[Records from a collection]
• • • • •
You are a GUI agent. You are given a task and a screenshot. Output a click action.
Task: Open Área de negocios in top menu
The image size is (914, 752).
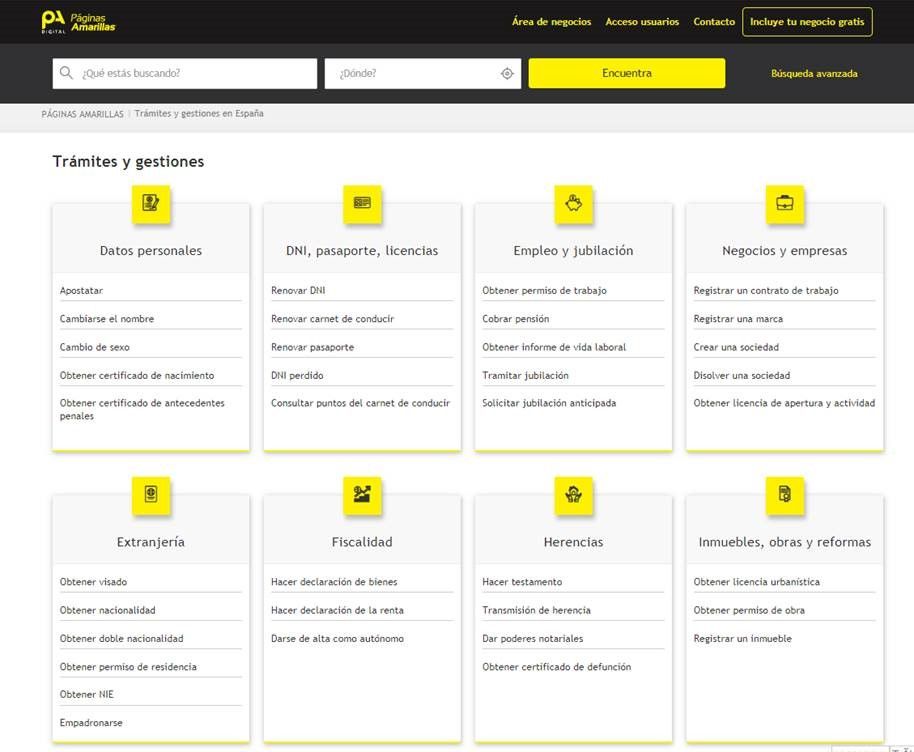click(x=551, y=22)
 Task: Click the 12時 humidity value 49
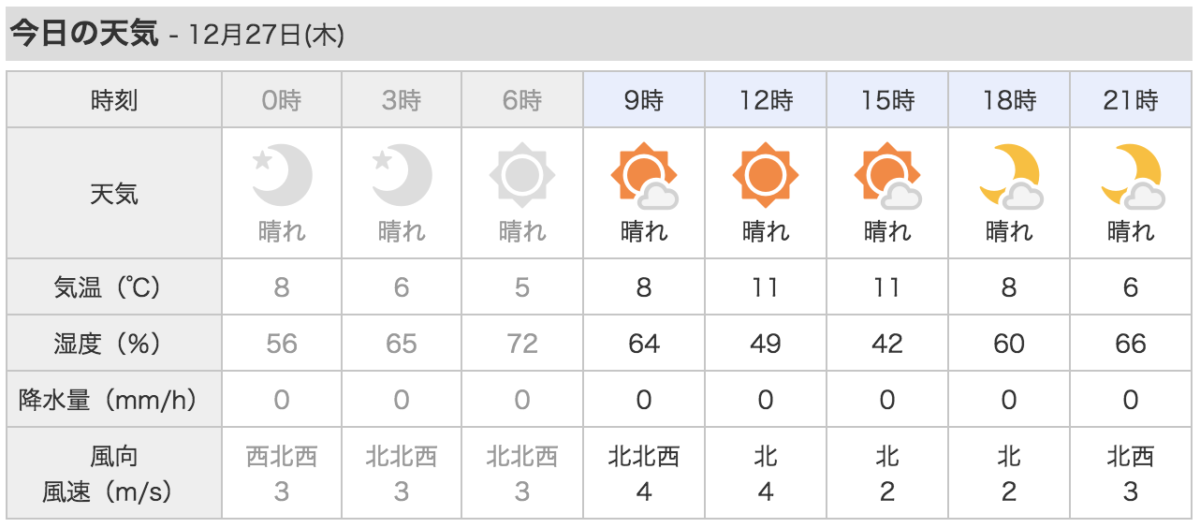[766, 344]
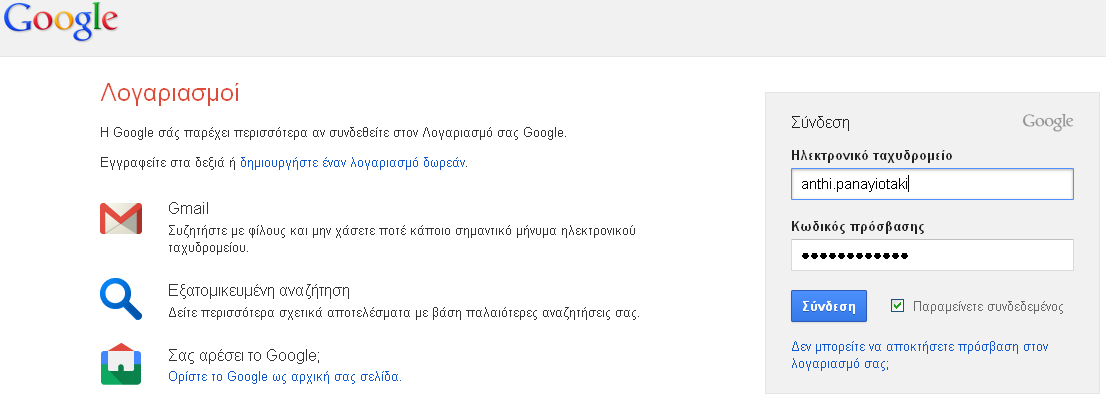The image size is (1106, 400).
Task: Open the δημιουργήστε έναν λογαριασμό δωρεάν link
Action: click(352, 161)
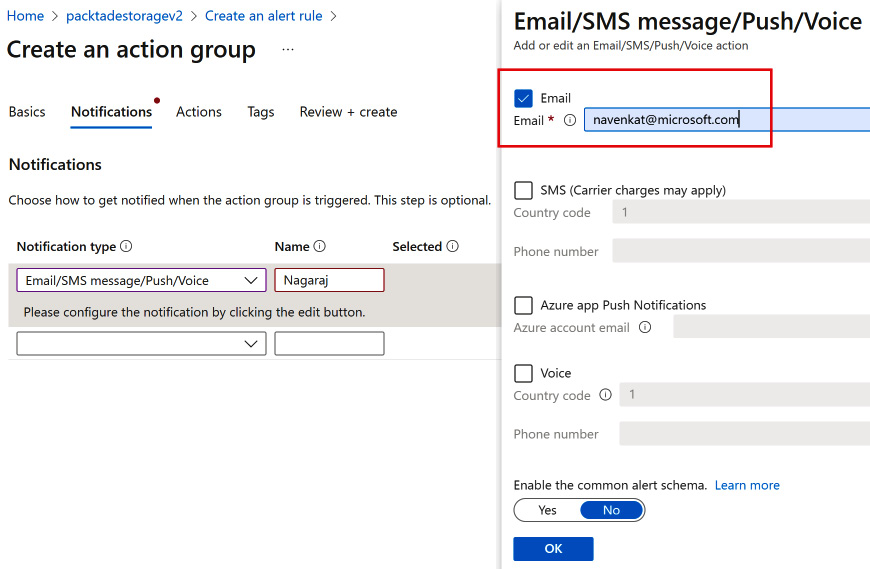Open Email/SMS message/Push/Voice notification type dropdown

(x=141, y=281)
• • • • •
▶ [Requirement] Give the records again exactly as they stand, so that only the pictures are missing.

▶ [Reply]
You are a GUI agent. You are given a task and a screenshot. Output a click action.
Task: Open Área de negocios in top menu
The image size is (914, 752).
click(x=551, y=22)
 Task: Click the 12時 humidity value 49
[766, 344]
The image size is (1106, 400).
Task: Open the δημιουργήστε έναν λογαριασμό δωρεάν link
Action: click(352, 161)
Open Email/SMS message/Push/Voice notification type dropdown

(x=141, y=281)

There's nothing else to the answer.